Write out each of the following items word for word, keeping every line the same.
--- Start Input material ---
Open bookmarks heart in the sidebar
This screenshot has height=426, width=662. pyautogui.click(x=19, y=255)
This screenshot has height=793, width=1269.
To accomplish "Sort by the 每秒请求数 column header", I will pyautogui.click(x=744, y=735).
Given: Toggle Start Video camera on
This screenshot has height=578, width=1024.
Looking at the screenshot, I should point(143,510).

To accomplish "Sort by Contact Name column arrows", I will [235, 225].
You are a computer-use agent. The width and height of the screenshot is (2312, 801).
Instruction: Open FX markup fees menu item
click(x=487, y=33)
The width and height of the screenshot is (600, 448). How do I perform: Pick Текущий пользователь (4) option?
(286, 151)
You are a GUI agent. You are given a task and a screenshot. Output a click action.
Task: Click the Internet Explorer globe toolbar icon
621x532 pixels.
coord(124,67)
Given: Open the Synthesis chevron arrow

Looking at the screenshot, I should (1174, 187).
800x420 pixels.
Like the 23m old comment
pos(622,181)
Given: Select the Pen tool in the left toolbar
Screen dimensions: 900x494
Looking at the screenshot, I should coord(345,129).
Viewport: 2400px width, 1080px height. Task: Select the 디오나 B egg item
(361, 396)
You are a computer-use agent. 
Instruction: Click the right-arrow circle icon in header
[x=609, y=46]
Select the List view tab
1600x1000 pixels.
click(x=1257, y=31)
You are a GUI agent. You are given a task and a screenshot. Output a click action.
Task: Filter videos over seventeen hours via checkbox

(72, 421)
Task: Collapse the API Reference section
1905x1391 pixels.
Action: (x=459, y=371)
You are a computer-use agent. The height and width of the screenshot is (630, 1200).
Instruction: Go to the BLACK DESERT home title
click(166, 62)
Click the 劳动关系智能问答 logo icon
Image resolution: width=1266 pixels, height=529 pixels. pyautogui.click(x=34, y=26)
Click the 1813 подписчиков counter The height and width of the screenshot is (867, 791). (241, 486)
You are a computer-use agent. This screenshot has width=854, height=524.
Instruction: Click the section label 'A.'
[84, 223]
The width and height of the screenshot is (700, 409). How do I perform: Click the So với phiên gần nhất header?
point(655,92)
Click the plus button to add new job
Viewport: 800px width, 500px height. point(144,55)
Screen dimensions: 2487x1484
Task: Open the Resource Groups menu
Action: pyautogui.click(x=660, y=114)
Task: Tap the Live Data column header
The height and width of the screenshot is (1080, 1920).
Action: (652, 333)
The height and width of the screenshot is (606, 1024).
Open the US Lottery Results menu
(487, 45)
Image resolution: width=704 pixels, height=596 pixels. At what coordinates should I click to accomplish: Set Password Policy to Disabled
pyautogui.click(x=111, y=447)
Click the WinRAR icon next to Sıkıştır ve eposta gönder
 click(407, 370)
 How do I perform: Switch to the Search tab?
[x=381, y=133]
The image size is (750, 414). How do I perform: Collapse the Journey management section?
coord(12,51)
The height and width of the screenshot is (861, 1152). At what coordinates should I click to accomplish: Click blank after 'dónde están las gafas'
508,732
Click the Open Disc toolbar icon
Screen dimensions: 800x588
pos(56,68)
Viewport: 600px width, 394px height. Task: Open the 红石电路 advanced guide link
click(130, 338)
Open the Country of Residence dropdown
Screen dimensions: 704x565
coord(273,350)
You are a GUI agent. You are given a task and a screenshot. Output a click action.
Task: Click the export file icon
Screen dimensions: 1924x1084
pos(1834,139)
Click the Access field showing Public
--- End Input material ---
◆ The response
Open bookmarks heart in the sidebar
This screenshot has height=426, width=662. pyautogui.click(x=19, y=255)
This screenshot has height=793, width=1269.
To accomplish "Sort by the 每秒请求数 column header", I will pyautogui.click(x=744, y=735).
Given: Toggle Start Video camera on
This screenshot has height=578, width=1024.
Looking at the screenshot, I should point(143,510).

To accomplish "Sort by Contact Name column arrows", I will [235, 225].
You are a computer-use agent. The width and height of the screenshot is (2312, 801).
Instruction: Open FX markup fees menu item
click(x=487, y=33)
The width and height of the screenshot is (600, 448). How do I perform: Pick Текущий пользователь (4) option?
(286, 151)
You are a GUI agent. You are given a task and a screenshot. Output a click action.
Task: Click the Internet Explorer globe toolbar icon
621x532 pixels.
coord(124,67)
Given: Open the Synthesis chevron arrow

Looking at the screenshot, I should (1174, 187).
800x420 pixels.
Like the 23m old comment
pos(622,181)
Given: Select the Pen tool in the left toolbar
Screen dimensions: 900x494
Looking at the screenshot, I should coord(345,129).
Viewport: 2400px width, 1080px height. Task: Select the 디오나 B egg item
(361, 396)
You are a computer-use agent. 
Instruction: Click the right-arrow circle icon in header
[x=609, y=46]
Select the List view tab
1600x1000 pixels.
click(x=1257, y=31)
You are a GUI agent. You are given a task and a screenshot. Output a click action.
Task: Filter videos over seventeen hours via checkbox

(72, 421)
Task: Collapse the API Reference section
1905x1391 pixels.
Action: (x=459, y=371)
You are a computer-use agent. The height and width of the screenshot is (630, 1200).
Instruction: Go to the BLACK DESERT home title
click(166, 62)
Click the 劳动关系智能问答 logo icon
Image resolution: width=1266 pixels, height=529 pixels. pyautogui.click(x=34, y=26)
Click the 1813 подписчиков counter The height and width of the screenshot is (867, 791). (241, 486)
You are a computer-use agent. This screenshot has width=854, height=524.
Instruction: Click the section label 'A.'
[84, 223]
The width and height of the screenshot is (700, 409). How do I perform: Click the So với phiên gần nhất header?
point(655,92)
Click the plus button to add new job
Viewport: 800px width, 500px height. point(144,55)
Screen dimensions: 2487x1484
Task: Open the Resource Groups menu
Action: pyautogui.click(x=660, y=114)
Task: Tap the Live Data column header
The height and width of the screenshot is (1080, 1920).
Action: (652, 333)
The height and width of the screenshot is (606, 1024).
Open the US Lottery Results menu
(487, 45)
Image resolution: width=704 pixels, height=596 pixels. At what coordinates should I click to accomplish: Set Password Policy to Disabled
pyautogui.click(x=111, y=447)
Click the WinRAR icon next to Sıkıştır ve eposta gönder
 click(407, 370)
 How do I perform: Switch to the Search tab?
[x=381, y=133]
The image size is (750, 414). How do I perform: Collapse the Journey management section?
coord(12,51)
The height and width of the screenshot is (861, 1152). At what coordinates should I click to accomplish: Click blank after 'dónde están las gafas'
508,732
Click the Open Disc toolbar icon
Screen dimensions: 800x588
pos(56,68)
Viewport: 600px width, 394px height. Task: Open the 红石电路 advanced guide link
click(130, 338)
Open the Country of Residence dropdown
Screen dimensions: 704x565
coord(273,350)
You are a GUI agent. You are given a task and a screenshot. Output a click action.
Task: Click the export file icon
Screen dimensions: 1924x1084
pos(1834,139)
Click the Access field showing Public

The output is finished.